* _DATOS DEL EJERCICIO_:
►
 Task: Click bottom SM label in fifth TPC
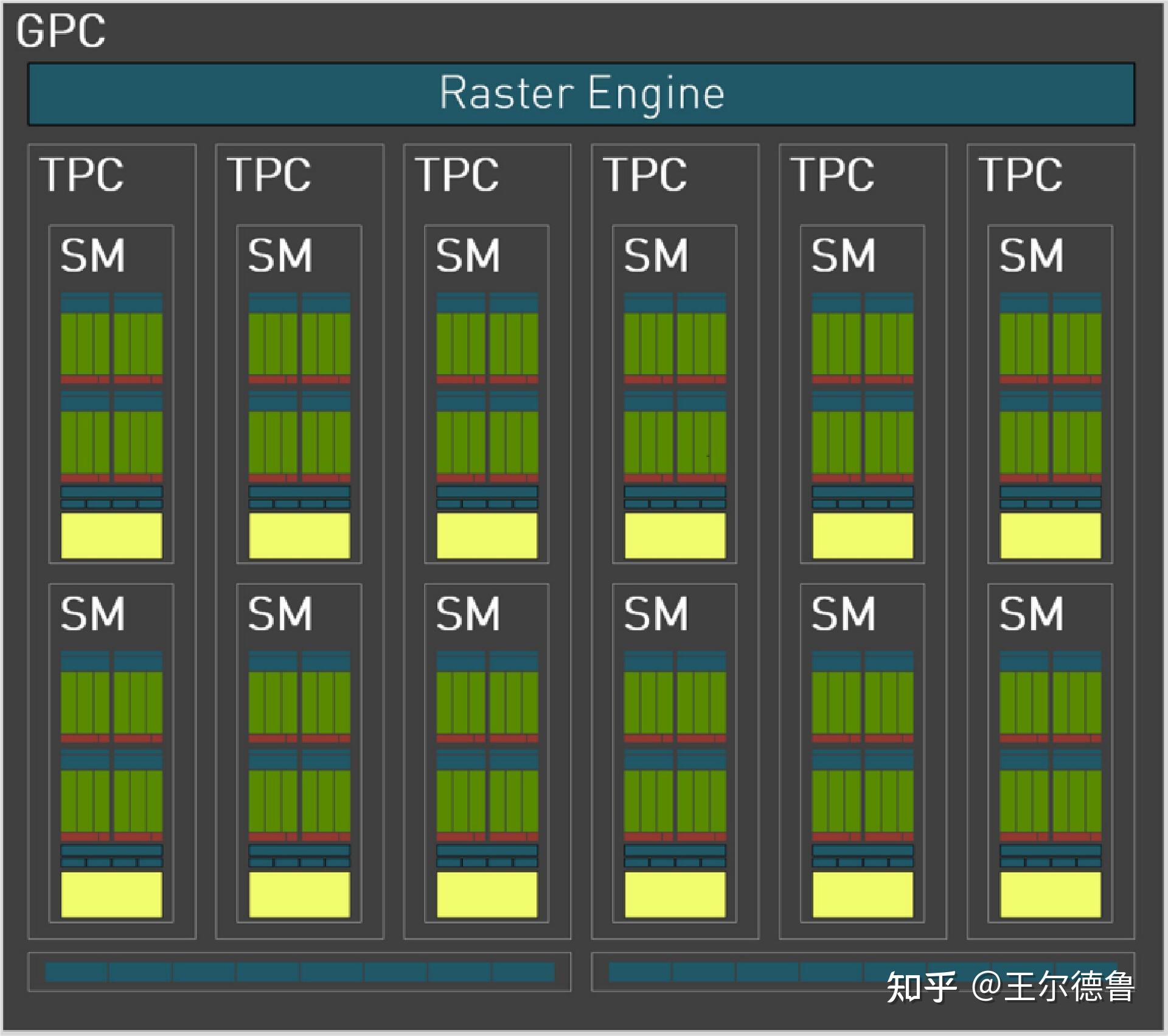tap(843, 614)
◄
►
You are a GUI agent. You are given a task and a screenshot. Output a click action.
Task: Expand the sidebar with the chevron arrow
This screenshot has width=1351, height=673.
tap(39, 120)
◄
►
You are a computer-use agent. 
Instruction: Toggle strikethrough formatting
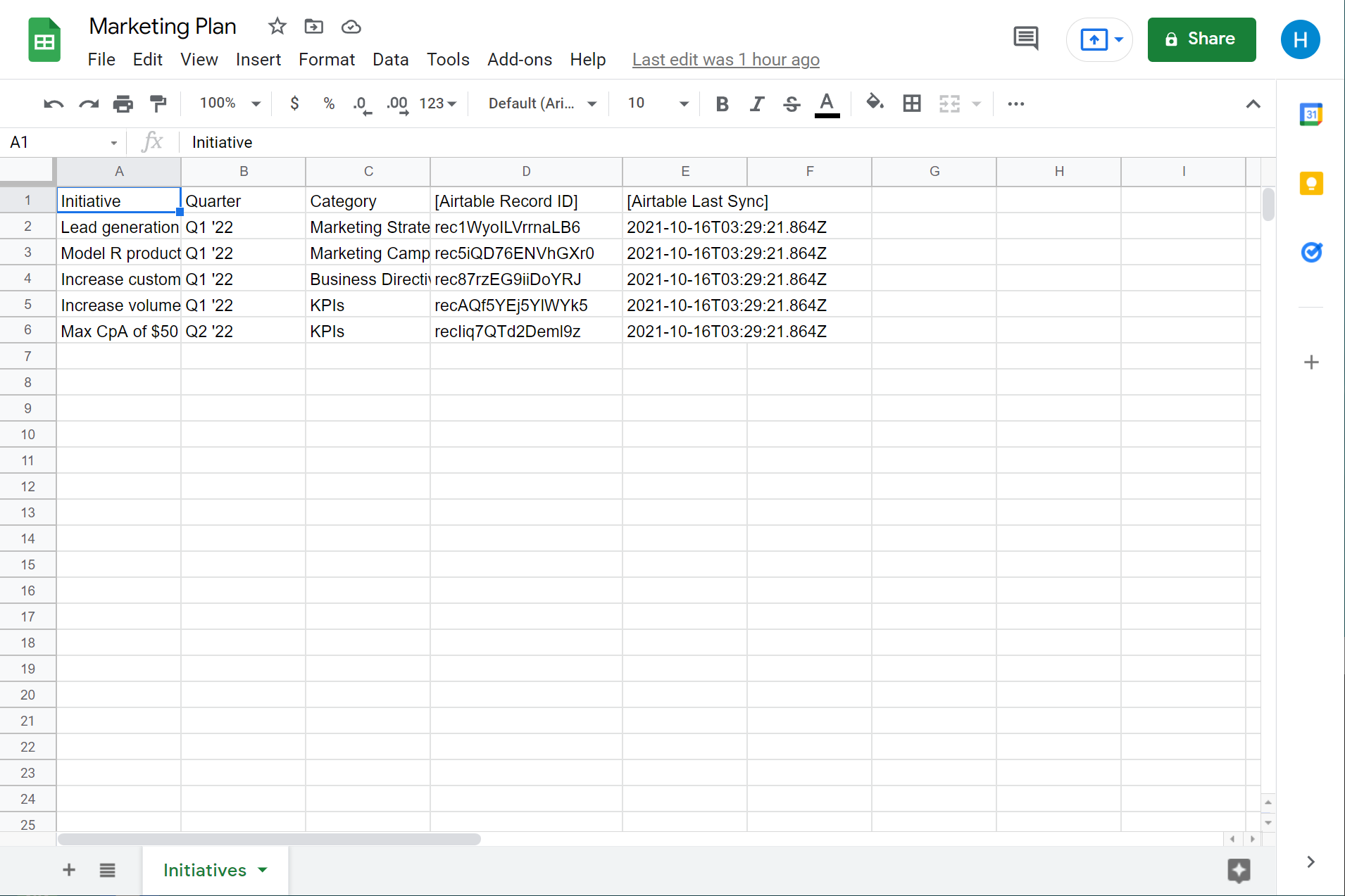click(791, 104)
◄
* _DESCRIPCIÓN DEL EJERCICIO_: Cambia "sidebar" por "menu" en el tramo de datos que va desde la línea que contiene "You are a GUI" hasta la que contiene "tap(39, 120)", ambas incluidas. Escribe de nuevo solo esas líneas, sin ningún otro cambio.

* _SOLUCIÓN DEL PROBLEMA_:
You are a GUI agent. You are given a task and a screenshot. Output a click action.
Task: Expand the menu with the chevron arrow
This screenshot has width=1351, height=673.
tap(39, 120)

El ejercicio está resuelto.